Principle 21

A charitable organization must keep complete, current, and accurate financial records and ensure strong financial controls are in place. Its board should receive and review timely reports of the organization’s financial activities and should have a qualified, independent financial expert audit or review these statements annually in a manner appropriate to the organization’s size and scale of operations.

Complete and accurate financial statements are essential for a charitable organization to fulfill its legal responsibilities and for its board of directors to exercise appropriate oversight of the organization’s financial resources. A board that does not have members with financial expertise should retain a qualified paid or volunteer accounting professional to establish whether financial systems and reports are organized and implemented appropriately.

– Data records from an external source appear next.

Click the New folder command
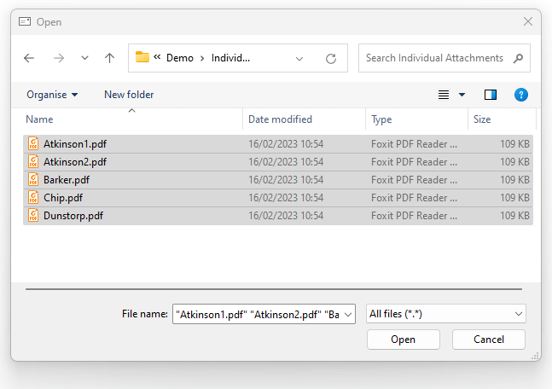This screenshot has width=552, height=389. point(129,95)
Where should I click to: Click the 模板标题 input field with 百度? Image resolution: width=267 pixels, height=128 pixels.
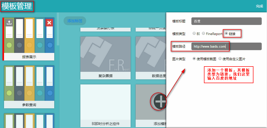click(x=226, y=21)
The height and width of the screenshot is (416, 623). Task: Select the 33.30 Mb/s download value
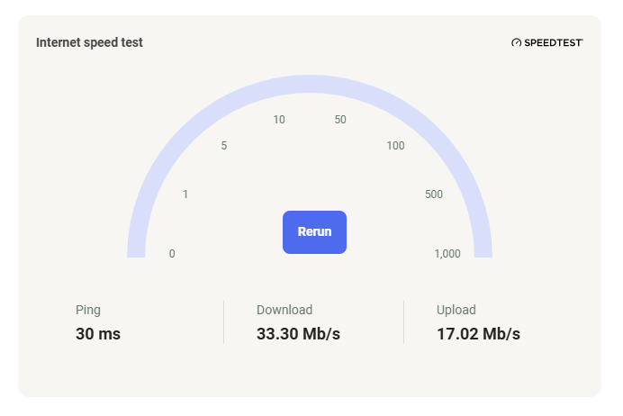298,334
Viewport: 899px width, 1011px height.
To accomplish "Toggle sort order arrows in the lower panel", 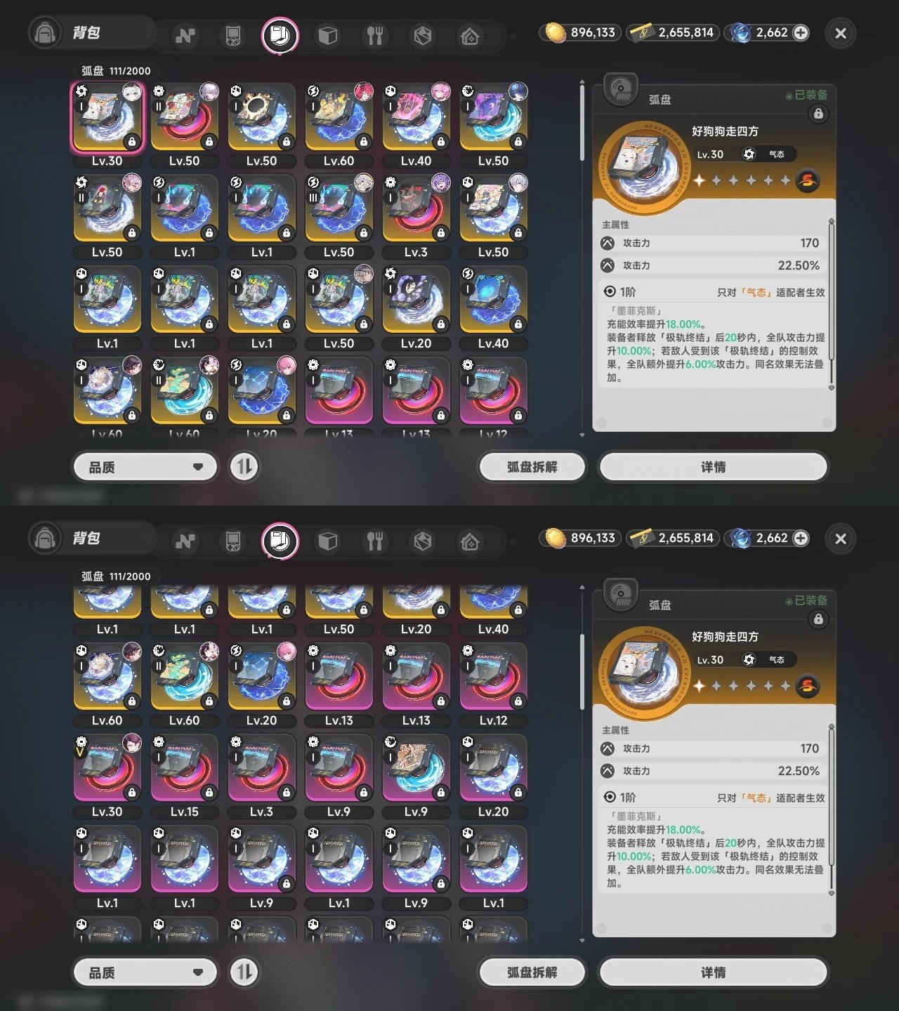I will 244,972.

Having financial statements prepared and audited in accordance with generally accepted accounting principles and auditing standards improves the quality of the information and provides external input on the strength of financial controls that help prevent mismanagement or fraud. Each organization must ensure that it has its annual financial statements audited or reviewed as required by law in the states in which it operates or raises funds or as required by government or private funders. When an audit is not legally required, a financial review offers a less expensive option that still provides the board, regulators, and the public with some assurance of the accuracy of the organization’s financial records. Many smaller organizations that have opted to work with an independent accountant have noted that the accountant provided invaluable guidance. The IRS Form 990 asks organizations to report whether their financial statements were compiled, reviewed, or audited by an independent accountant, and whether they have an audit committee to oversee the audit process and select an independent auditor. Every charitable organization that has its financial statements independently audited, whether or not it is legally required to do so, should consider establishing an audit committee composed of independent board members with appropriate financial expertise. The audit committee should meet directly with the auditors in executive session, unfiltered by the organization’s paid staff, thereby reducing possible conflicts of interest and providing the board greater assurance that the audit has been conducted appropriately. If state law permits, the board may appoint non-voting, non-staff advisors rather than board members to the audit committee, or invite a financial expert to serve in an advisory non-voting basis.

Organizations with small boards of directors or limited organizational structures may choose not to delegate the audit responsibility to a separate committee and instead have the full board handle audit related issues. Audit committees may also be inappropriate for charitable organizations that are organized as trusts rather than as corporations.